Insights were translated through an iterative design thinking process—empathise, define, ideate, prototype, test—with continuous synthesis, reframing, and validation using abductive reasoning.

Personas and use cases served as boundary objects that linked user needs to system design. Lisa, the first persona, served as the initial design authority, with successive iterations expanding both services and technical infrastructure.

This recursive process co‑evolved user value and technical solutions, while identifying novel elements beyond prior art, forming the basis for patent applications.

The result is Pipeville 2030, a narrative database of 50 personas and a patent portfolio comprising 38 claims that define key innovations of the capsule pipeline ecosystem.

A Day in Lisa’s Life – 2030

Lisa is 27 years old and lives in Pipeville 2030. A place once drawn on drafting tables—now breathing, alive, and quietly simplifying everyday life for thousands of people.
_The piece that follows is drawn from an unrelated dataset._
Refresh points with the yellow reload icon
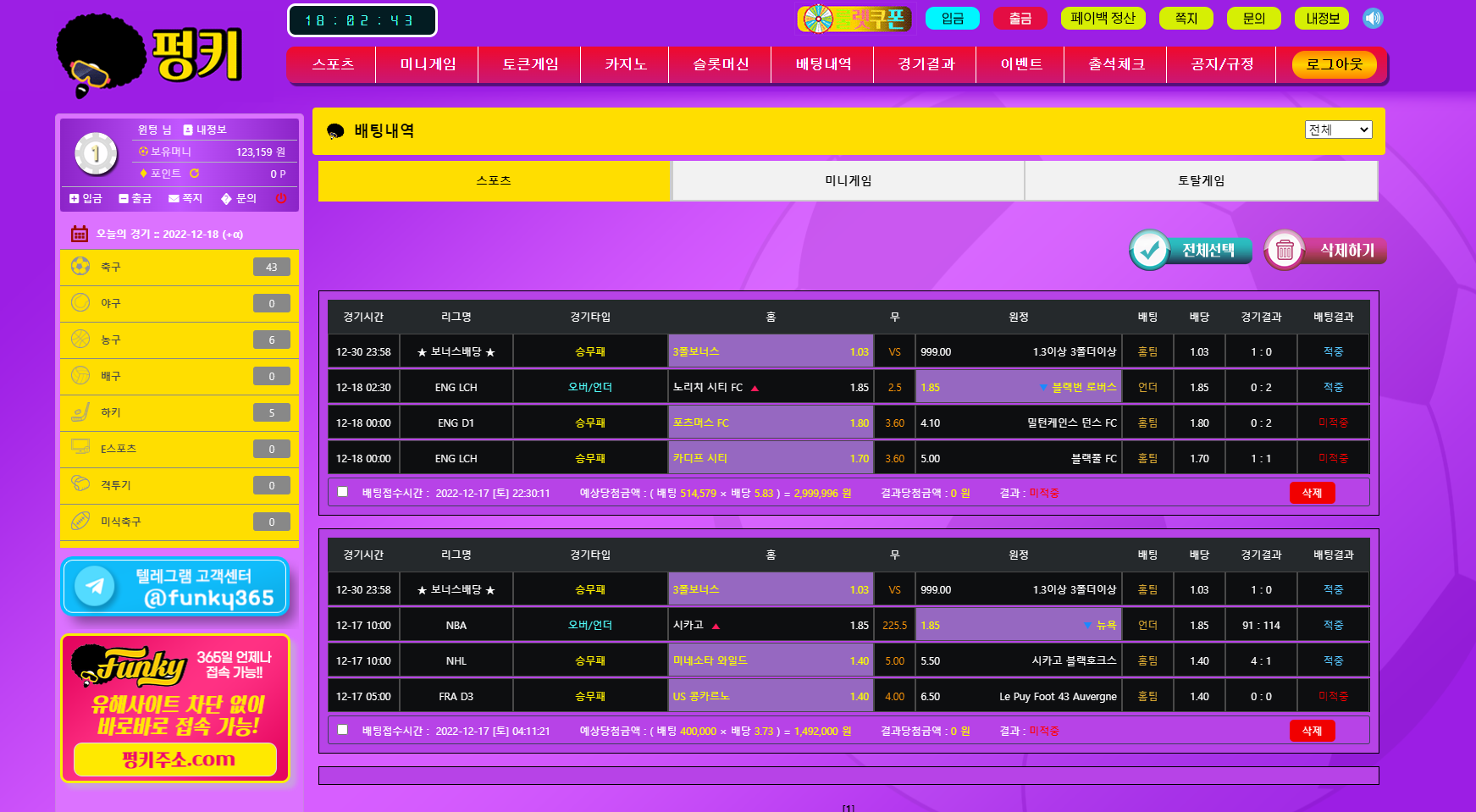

Here, the capsule pipeline system runs like the city’s blood system, hidden beneath the ground and within walls, alongside water, sewage, electricity, and fibre. An infrastructure you rarely notice—until it stops working.

The neighbourhood is green, calm, and car‑free. No delivery vans, no garbage trucks, no stressed couriers weaving through traffic. Here people, not steel, move around. Lisa chose to live here because she believes in a different way of life: climate‑smart, shared, and circular.

Morning

She wakes slowly to daylight. In the bathroom, she drops her worn underwear into the laundry capsule—it knows when it’s full and automatically sends itself to the automated laundry. The empty shampoo bottle goes into the refill capsule, which triggers an order to send a new one. Nothing is discarded unnecessarily. Nothing is carried unnecessarily.

As she gets dressed, she says: “Today, I’d like a cardamom bun and a cappuccino.”

Her digital assistant knows what to do and places the order for the bun and starts the espresso machine.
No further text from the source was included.